The communication link budget of the antenna at 2.45 GHz.

The antenna designed in this paper satisfies the needs of miniaturization and performance improvement. Table 4 shows the parameter and performance comparison between the target antenna and related documents of the same type in recent years. This design has a wide working frequency band and can meet the requirements of a wide bandwidth. Considering the antenna volume, size, bandwidth, and peak gain, the target antenna is basically the best.
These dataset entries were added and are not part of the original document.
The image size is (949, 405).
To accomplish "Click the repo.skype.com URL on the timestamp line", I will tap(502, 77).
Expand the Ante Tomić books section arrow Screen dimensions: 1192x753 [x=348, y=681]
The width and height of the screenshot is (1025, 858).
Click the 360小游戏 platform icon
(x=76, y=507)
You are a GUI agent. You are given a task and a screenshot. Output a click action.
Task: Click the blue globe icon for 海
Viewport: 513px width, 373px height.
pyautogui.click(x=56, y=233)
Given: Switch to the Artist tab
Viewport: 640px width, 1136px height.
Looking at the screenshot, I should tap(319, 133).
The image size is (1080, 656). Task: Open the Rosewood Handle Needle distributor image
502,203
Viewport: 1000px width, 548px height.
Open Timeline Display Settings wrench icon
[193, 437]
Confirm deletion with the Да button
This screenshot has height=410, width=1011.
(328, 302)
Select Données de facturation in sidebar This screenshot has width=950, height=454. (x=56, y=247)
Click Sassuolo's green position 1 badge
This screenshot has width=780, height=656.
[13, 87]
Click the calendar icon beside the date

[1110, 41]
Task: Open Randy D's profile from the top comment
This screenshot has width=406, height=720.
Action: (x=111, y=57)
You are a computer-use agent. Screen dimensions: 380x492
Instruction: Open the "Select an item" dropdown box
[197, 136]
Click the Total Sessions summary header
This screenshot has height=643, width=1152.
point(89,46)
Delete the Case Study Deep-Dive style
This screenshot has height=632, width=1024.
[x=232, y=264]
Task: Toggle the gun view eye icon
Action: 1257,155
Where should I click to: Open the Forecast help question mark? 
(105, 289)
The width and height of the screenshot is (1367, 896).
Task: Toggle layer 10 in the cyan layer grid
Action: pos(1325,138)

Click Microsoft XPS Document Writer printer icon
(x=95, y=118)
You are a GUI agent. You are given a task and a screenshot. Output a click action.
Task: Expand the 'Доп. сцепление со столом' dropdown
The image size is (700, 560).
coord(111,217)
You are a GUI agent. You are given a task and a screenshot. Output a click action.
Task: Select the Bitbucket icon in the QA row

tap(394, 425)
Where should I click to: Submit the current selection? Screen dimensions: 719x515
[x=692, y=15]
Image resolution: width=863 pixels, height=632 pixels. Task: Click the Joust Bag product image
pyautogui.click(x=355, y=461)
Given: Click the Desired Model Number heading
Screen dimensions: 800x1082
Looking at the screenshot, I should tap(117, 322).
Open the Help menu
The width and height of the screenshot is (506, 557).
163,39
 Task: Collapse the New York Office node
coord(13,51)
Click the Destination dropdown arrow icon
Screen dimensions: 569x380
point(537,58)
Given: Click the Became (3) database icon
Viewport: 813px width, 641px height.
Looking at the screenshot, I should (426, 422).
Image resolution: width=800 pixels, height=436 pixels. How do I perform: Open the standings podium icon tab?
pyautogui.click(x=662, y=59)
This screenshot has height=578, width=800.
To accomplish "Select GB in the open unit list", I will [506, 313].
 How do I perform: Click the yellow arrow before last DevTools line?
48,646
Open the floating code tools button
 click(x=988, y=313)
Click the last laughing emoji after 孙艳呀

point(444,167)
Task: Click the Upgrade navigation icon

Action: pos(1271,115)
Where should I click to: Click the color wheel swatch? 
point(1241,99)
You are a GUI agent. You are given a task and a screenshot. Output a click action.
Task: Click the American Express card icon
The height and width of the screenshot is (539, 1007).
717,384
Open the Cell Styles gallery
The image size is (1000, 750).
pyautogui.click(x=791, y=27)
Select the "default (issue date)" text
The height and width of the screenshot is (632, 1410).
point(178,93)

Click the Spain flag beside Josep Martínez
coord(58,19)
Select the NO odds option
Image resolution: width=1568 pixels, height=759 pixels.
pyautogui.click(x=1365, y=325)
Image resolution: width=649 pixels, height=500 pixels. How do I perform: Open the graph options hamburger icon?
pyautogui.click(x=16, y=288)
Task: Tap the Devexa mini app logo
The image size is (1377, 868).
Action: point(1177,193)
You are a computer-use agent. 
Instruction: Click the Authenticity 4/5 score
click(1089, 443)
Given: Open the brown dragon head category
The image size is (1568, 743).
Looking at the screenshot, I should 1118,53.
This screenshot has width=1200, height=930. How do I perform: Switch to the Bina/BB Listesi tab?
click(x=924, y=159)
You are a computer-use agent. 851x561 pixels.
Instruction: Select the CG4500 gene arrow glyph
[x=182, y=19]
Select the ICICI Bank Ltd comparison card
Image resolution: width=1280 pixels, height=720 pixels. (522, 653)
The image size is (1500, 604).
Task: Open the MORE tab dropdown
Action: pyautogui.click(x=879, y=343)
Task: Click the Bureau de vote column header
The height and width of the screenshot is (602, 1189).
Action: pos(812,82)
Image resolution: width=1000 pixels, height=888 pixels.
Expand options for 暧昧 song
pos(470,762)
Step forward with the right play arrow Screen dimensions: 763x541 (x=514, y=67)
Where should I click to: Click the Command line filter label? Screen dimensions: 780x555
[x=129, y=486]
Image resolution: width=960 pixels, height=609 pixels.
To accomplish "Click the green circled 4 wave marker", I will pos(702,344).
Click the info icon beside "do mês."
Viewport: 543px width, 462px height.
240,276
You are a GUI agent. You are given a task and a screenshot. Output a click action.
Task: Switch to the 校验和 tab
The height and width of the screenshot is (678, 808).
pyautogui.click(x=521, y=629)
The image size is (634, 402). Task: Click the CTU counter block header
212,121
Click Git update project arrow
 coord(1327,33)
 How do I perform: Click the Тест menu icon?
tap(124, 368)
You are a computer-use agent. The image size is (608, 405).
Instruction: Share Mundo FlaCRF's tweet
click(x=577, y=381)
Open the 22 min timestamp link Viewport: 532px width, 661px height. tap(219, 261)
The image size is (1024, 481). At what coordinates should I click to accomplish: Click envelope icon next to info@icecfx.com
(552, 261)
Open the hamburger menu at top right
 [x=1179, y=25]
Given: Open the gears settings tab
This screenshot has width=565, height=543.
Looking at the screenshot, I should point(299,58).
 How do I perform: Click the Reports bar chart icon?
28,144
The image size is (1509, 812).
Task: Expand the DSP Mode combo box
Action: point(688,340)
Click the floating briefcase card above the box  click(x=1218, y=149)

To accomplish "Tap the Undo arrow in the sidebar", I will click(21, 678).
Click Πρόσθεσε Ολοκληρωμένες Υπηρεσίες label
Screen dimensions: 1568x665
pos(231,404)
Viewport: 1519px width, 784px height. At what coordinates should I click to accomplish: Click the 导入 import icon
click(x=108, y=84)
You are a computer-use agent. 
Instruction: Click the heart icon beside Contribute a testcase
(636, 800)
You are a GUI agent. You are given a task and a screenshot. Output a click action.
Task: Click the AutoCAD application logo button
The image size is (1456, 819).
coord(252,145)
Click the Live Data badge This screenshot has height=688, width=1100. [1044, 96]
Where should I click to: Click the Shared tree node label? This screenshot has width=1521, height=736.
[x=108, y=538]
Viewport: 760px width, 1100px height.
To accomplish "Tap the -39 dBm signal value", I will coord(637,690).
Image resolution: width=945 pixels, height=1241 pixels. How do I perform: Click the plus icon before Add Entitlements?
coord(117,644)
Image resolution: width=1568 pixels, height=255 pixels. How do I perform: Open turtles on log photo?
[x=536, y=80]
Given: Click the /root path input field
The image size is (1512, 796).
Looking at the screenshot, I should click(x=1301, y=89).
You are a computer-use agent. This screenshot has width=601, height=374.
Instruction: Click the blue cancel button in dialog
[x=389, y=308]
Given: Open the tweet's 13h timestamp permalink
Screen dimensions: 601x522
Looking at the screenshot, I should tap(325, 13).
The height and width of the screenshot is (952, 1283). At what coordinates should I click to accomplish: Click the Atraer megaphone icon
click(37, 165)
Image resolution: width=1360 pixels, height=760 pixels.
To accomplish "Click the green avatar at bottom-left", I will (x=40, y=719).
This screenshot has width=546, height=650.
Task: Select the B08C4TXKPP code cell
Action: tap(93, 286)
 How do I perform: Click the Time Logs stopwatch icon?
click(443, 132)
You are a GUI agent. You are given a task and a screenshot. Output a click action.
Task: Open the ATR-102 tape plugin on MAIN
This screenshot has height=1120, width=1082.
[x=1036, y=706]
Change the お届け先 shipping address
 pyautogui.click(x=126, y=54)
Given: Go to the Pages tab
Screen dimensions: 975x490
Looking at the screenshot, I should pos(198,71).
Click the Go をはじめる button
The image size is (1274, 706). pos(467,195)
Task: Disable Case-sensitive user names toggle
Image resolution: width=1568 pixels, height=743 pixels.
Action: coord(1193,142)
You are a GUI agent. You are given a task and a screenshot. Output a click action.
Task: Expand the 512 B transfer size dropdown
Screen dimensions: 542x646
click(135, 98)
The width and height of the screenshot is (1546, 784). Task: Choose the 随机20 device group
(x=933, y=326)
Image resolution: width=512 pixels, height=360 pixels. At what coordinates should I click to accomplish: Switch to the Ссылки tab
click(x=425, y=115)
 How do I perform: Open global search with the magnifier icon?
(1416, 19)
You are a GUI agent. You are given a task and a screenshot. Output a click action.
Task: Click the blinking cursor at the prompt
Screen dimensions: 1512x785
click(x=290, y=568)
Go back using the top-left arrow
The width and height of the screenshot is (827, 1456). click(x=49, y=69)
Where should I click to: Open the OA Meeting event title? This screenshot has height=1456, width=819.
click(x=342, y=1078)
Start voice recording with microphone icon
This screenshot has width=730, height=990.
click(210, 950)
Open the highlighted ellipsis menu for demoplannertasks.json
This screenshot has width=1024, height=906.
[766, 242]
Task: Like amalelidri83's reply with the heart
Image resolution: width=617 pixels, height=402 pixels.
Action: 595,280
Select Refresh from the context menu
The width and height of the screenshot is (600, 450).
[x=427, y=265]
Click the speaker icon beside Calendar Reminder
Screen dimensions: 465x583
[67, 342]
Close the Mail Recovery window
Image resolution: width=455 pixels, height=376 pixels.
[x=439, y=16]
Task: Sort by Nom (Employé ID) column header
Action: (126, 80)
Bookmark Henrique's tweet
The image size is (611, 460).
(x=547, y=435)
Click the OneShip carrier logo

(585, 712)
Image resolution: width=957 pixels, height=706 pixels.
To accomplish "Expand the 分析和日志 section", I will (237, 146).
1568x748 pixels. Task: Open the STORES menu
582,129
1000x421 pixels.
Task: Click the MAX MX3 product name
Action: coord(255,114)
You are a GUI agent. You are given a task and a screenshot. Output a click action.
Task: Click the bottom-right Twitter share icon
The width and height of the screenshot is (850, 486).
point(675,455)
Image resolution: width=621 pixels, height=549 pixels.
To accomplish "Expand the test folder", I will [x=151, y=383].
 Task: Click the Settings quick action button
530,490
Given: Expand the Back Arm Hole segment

Table 4 Comparison of the proposed antenna to the same type of the antenna literatures.

Conclusion

This paper introduces a compact and micro-implanted antenna used in wireless cardiac pacemaker systems. The miniaturized design of the antenna is realized by selecting a dielectric substrate with a high dielectric constant and a folded serpentine structure, and the size is controlled within a very small space. The use of the ground slot method further improves the antenna's radiation characteristics and optimizes the antenna's impedance matching. The antenna is ultra-small in structure with a volume of 4.5 mm3. The SAR of this ultra-small antenna meets the requirements defined by IEEE C95.1-1999. Miniaturization has always been the eternal pursuit of implantable antennas. This design adheres to the principle of ultra-small and compact structure and the original aspiration of meeting the antenna's radiation performance, providing a better reference solution for the antenna design of wireless cardiac pacemaker systems.